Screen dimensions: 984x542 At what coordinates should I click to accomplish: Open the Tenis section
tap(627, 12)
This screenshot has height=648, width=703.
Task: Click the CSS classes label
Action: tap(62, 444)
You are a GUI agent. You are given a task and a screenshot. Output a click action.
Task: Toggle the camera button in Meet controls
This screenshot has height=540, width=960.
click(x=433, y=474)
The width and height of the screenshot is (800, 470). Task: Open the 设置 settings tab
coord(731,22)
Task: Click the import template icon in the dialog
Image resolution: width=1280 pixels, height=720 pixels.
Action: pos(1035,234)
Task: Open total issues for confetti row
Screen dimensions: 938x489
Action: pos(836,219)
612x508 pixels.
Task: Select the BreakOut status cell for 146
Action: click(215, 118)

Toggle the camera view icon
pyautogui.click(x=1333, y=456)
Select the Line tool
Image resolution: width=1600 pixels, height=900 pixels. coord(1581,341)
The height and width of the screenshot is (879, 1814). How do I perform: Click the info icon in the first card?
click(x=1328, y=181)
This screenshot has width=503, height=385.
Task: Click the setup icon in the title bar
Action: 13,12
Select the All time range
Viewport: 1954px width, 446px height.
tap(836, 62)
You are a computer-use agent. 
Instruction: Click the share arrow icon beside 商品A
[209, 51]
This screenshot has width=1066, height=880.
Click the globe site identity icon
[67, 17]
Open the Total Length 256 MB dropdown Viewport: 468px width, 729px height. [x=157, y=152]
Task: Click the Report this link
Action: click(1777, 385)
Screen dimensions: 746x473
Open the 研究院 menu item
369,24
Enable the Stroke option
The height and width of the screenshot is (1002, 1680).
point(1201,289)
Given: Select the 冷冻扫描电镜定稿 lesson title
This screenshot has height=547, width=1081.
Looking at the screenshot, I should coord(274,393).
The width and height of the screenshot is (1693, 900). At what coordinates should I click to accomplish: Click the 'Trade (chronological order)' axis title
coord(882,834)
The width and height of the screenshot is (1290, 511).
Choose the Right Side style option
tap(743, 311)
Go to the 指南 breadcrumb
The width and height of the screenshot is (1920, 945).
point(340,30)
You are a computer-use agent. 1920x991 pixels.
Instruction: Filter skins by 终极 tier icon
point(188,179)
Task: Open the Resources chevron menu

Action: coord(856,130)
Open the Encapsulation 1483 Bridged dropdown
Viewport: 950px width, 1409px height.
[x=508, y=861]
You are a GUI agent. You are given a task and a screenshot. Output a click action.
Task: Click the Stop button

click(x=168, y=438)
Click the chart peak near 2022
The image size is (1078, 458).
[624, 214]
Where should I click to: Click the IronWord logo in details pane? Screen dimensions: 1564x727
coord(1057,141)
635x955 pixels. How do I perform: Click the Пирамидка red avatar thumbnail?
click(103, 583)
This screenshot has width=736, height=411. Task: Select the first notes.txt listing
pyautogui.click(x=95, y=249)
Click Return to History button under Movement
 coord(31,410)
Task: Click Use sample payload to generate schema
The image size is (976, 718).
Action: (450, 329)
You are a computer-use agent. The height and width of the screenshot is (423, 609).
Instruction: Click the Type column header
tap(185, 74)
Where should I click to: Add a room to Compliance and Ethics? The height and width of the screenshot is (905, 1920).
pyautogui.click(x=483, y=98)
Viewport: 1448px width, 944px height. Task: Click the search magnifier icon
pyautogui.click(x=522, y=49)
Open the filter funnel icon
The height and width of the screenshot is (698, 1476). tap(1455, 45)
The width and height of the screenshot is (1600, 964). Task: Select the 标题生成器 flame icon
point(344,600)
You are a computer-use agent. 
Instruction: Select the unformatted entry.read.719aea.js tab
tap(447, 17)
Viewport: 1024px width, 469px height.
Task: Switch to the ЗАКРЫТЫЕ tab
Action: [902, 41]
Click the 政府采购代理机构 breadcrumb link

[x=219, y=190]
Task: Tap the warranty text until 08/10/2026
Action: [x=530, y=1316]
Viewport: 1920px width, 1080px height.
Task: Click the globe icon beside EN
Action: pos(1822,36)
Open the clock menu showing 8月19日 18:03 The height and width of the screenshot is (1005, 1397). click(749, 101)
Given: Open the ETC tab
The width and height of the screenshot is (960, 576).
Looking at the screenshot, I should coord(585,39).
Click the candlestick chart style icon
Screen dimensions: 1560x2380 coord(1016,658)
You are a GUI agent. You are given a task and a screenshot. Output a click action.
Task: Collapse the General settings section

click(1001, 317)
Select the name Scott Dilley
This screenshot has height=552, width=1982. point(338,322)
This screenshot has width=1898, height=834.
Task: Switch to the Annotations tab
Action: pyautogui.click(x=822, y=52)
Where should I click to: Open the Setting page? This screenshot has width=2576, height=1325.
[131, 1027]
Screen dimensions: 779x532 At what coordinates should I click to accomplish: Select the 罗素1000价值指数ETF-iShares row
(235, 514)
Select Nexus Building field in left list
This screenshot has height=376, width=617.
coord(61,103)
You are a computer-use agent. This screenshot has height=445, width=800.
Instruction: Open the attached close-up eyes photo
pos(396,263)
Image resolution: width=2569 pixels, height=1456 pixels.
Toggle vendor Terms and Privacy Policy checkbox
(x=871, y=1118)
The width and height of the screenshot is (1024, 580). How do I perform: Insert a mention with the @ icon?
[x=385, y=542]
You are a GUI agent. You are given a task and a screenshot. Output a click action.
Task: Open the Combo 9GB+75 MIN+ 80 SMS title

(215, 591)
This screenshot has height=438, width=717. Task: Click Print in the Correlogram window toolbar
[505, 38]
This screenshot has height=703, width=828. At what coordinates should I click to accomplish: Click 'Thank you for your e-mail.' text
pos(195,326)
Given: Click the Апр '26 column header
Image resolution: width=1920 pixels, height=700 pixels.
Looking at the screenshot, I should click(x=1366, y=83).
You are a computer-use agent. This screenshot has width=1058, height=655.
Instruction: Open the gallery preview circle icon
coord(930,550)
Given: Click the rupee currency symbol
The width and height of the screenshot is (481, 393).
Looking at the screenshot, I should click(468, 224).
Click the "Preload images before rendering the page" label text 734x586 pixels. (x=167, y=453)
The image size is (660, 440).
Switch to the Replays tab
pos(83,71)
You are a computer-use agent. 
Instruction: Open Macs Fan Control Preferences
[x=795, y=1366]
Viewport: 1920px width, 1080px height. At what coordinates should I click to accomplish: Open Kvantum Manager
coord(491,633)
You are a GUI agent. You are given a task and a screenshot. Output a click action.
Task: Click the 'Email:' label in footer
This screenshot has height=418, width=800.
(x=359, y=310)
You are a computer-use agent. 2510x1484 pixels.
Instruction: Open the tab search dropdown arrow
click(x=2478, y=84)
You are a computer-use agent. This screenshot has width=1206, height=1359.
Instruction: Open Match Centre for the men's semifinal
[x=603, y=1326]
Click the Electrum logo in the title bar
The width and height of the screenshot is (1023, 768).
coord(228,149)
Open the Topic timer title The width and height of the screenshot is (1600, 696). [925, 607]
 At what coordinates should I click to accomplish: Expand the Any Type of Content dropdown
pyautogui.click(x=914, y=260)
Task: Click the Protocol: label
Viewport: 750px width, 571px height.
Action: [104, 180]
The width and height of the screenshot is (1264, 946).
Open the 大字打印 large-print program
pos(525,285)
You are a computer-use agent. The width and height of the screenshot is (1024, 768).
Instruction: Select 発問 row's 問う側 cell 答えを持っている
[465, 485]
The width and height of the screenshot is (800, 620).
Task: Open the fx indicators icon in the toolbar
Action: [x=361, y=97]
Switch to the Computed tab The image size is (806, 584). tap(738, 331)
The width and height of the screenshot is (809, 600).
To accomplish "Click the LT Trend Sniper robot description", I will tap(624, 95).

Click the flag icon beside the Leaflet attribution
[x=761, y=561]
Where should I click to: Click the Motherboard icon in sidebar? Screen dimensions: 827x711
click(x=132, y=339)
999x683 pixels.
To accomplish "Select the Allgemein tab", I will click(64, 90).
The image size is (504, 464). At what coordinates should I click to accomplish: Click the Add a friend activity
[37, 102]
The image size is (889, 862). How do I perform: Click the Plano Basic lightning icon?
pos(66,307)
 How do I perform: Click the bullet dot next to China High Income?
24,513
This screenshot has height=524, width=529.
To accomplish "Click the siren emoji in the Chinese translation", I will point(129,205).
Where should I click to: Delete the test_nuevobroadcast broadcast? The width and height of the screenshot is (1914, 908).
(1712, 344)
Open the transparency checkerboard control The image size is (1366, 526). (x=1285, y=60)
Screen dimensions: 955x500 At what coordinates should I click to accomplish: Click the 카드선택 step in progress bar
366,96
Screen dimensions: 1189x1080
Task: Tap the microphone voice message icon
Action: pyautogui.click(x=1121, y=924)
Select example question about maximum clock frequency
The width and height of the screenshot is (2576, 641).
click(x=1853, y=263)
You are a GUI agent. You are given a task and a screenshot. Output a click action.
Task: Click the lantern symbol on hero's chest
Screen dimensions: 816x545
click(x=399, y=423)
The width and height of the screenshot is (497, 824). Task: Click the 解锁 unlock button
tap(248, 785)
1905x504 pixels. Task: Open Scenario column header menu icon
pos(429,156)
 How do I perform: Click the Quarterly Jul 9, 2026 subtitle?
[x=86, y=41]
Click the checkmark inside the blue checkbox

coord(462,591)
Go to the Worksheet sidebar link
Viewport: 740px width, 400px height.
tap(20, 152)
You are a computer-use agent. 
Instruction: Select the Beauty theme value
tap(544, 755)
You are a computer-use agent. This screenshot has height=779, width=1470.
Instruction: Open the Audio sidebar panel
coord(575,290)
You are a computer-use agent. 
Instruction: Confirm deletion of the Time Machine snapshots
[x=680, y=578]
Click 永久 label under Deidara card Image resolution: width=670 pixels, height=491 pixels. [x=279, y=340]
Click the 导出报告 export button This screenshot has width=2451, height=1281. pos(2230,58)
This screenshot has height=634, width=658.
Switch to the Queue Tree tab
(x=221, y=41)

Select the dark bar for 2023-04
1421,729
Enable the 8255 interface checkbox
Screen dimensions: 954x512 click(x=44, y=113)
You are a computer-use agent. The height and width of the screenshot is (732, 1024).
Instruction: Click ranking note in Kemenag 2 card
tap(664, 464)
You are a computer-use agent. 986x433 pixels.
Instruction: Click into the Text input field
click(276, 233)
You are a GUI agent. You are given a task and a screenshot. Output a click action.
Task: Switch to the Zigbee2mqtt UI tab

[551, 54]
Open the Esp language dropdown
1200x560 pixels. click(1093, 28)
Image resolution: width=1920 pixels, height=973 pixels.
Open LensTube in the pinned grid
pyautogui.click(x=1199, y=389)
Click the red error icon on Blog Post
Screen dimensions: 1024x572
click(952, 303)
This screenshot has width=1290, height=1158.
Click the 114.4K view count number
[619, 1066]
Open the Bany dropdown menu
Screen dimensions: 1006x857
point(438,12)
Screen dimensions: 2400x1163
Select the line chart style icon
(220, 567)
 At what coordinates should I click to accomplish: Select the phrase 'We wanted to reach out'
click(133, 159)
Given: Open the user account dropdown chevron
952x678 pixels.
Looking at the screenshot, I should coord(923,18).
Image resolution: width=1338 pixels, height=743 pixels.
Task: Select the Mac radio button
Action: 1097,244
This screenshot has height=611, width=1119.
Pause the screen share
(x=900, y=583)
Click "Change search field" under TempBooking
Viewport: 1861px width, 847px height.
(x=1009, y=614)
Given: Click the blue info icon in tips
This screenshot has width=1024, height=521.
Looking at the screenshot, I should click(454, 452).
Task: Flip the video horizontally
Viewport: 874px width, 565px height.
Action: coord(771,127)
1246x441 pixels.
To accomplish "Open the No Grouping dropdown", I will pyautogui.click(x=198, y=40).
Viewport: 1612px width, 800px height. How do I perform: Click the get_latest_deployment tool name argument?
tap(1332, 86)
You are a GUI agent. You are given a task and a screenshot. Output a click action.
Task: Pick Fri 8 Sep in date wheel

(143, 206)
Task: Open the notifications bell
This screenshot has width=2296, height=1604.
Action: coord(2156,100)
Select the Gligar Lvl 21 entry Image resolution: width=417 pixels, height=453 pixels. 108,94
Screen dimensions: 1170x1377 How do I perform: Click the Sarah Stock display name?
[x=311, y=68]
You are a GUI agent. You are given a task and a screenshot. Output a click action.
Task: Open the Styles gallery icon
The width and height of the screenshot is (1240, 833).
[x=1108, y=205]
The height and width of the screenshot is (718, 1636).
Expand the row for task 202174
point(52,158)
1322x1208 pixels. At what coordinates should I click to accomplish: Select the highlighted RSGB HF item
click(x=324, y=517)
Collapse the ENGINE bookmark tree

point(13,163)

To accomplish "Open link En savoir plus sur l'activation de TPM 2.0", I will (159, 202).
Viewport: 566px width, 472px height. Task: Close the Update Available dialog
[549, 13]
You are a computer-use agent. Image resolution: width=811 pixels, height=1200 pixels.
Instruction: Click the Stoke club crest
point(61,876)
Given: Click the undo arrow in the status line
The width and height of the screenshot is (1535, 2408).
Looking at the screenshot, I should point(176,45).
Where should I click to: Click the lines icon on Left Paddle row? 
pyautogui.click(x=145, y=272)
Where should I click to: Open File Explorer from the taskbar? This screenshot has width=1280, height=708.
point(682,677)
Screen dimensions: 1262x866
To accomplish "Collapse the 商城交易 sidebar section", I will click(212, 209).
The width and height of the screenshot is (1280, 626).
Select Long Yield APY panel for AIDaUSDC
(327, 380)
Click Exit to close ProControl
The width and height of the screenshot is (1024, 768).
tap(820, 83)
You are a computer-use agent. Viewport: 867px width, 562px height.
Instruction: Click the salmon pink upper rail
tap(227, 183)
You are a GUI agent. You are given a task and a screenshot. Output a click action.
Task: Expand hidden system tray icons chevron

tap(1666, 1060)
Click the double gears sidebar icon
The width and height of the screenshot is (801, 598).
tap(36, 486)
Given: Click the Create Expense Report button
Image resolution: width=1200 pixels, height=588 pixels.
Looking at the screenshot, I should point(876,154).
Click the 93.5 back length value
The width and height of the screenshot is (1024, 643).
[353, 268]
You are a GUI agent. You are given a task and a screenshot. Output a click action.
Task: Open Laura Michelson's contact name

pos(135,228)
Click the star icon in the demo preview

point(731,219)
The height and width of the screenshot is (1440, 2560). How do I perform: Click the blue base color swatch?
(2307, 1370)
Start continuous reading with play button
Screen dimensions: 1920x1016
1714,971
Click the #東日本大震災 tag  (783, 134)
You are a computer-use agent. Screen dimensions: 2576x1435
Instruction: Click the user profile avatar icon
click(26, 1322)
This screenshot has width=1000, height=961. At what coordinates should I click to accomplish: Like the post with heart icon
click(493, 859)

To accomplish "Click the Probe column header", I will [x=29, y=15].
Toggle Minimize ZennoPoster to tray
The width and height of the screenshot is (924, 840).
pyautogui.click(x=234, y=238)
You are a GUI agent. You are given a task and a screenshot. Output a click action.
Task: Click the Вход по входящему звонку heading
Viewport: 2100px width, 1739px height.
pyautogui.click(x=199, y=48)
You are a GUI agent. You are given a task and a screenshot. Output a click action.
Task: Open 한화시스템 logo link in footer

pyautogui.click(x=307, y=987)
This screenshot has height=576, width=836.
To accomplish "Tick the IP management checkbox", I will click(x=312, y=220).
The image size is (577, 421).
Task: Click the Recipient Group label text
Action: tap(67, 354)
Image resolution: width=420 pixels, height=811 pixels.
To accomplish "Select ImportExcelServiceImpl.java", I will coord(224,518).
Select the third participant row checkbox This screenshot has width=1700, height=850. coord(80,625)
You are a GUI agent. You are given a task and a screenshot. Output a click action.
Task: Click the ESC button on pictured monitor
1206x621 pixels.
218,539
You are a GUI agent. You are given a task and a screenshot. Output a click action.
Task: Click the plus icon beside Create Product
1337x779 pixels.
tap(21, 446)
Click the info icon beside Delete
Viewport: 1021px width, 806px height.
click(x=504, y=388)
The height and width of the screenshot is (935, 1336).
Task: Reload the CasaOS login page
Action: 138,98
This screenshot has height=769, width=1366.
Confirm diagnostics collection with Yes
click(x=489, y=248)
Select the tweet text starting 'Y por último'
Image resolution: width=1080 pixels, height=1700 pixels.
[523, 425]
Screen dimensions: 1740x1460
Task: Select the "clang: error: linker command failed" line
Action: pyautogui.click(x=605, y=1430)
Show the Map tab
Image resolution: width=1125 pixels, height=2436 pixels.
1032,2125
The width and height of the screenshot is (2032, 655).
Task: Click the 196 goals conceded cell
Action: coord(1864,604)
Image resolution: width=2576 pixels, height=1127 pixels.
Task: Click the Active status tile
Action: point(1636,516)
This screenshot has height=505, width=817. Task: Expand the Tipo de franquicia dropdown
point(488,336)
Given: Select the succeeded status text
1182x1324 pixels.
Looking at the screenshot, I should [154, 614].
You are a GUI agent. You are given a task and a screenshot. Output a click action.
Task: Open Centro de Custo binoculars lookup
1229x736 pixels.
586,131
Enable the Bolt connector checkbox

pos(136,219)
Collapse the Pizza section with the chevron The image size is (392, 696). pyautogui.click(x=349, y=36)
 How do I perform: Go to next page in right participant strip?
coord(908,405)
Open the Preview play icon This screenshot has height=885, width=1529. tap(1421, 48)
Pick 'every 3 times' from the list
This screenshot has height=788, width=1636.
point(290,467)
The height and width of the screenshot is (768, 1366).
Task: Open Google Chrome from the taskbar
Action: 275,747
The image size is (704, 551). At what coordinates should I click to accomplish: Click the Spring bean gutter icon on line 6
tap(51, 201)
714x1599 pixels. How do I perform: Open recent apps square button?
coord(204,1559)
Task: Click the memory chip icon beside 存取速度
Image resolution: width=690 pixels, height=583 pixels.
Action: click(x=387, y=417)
■ ■ ■ ■ ■ ■ ■
_任务要求_. 请自包含“This screenshot has height=505, width=817.”的那一行起，至上列条目末尾止，逐字照录这些行，首尾两行均包括在内。

_参考答案_.
This screenshot has height=505, width=817. Task: Expand the Tipo de franquicia dropdown
point(488,336)
Given: Select the succeeded status text
1182x1324 pixels.
Looking at the screenshot, I should [154, 614].
You are a GUI agent. You are given a task and a screenshot. Output a click action.
Task: Open Centro de Custo binoculars lookup
1229x736 pixels.
586,131
Enable the Bolt connector checkbox

pos(136,219)
Collapse the Pizza section with the chevron The image size is (392, 696). pyautogui.click(x=349, y=36)
 How do I perform: Go to next page in right participant strip?
coord(908,405)
Open the Preview play icon This screenshot has height=885, width=1529. tap(1421, 48)
Pick 'every 3 times' from the list
This screenshot has height=788, width=1636.
point(290,467)
The height and width of the screenshot is (768, 1366).
Task: Open Google Chrome from the taskbar
Action: 275,747
The image size is (704, 551). At what coordinates should I click to accomplish: Click the Spring bean gutter icon on line 6
tap(51, 201)
714x1599 pixels. How do I perform: Open recent apps square button?
coord(204,1559)
Task: Click the memory chip icon beside 存取速度
Image resolution: width=690 pixels, height=583 pixels.
Action: click(x=387, y=417)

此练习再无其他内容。